Not that I know of but I don't think there any religious rules about not being friends so why would that matter?


----------



## TicklemeRingo

Waifu said:


> so why would that matter?


They might be the type of religious people that don't like making friends with non-religious people.


----------



## Waifu

TicklemeRingo said:


> They might be the type of religious people that don't like making friends with non-religious people.


Nah his friends are all from work not church. What he tells me about them I think they have more in common with me than him but they won't give me a chance.


----------



## TheHaxanCloak

Have you asked your BF what his friends think about you? Have you asked him if he could hint at them to be nicer to you, and give you a chance?

It really is that simple. People spend so much time contemplating, making assumptions, being cynical or negative, when some times all they have to do is have a conversation or ask a question. Don't be passive. Don't drive yourself crazy over this until you ask your BF what the deal is.

There's many reasons why they might ignore you. 99% of them are negative, and I dont want to list them because I'm sure most of it is common sense, and I don't want to offend you. Just remember that not every one is going to like you, and his friends dont suddenly belong to you just because you enter a relationship with him.

A slightly "positive" reason(I use that term loosely!) they avoid you isnt because you suck, but might because your boyfriends friends are guys.
And you are a girl.
You apparently dont see this as a problem, and that either means you're in a great, trusting relationship, or you're just oblivious. 

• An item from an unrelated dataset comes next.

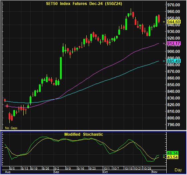The image size is (187, 175).
Task: Click the 9/23 date marker
Action: (92, 168)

I have a guy friend who is outgoing, blunt, and assertive. He let me know he'd appreciate it if I dont talk to his girlfriends or hang out with them. He has control issues, and unfortunately lots of other men and women do ,too. I dont agree with his style of controlling relationships or isolating his girl from other guys, but I respect his request. 
Honestly though, I find the idea of one of my best guy friends being friends with my girlfriend to be very awkward. If they hung out when I wasnt around, I can see how it'd be a little weird, and eventually chip away at our friendship. I say this as a guy that generally let's my GF's have complete freedom and go to bars alone with HER own friends - guys included. Most guys aren't nearly as laid back in their beliefs as I am.

For all you know, your BF requested that they dont hang out alone with you. Or they're doing it on their own because they respect this guy and don't want to do anything to lose that bro-on-bro bond.

This is literally why the concept of couples hanging out with other couples was invented. Hang out with other couples over dinner, or boardgames/movies at home, a bbq, random outdoor adventure, whatever. 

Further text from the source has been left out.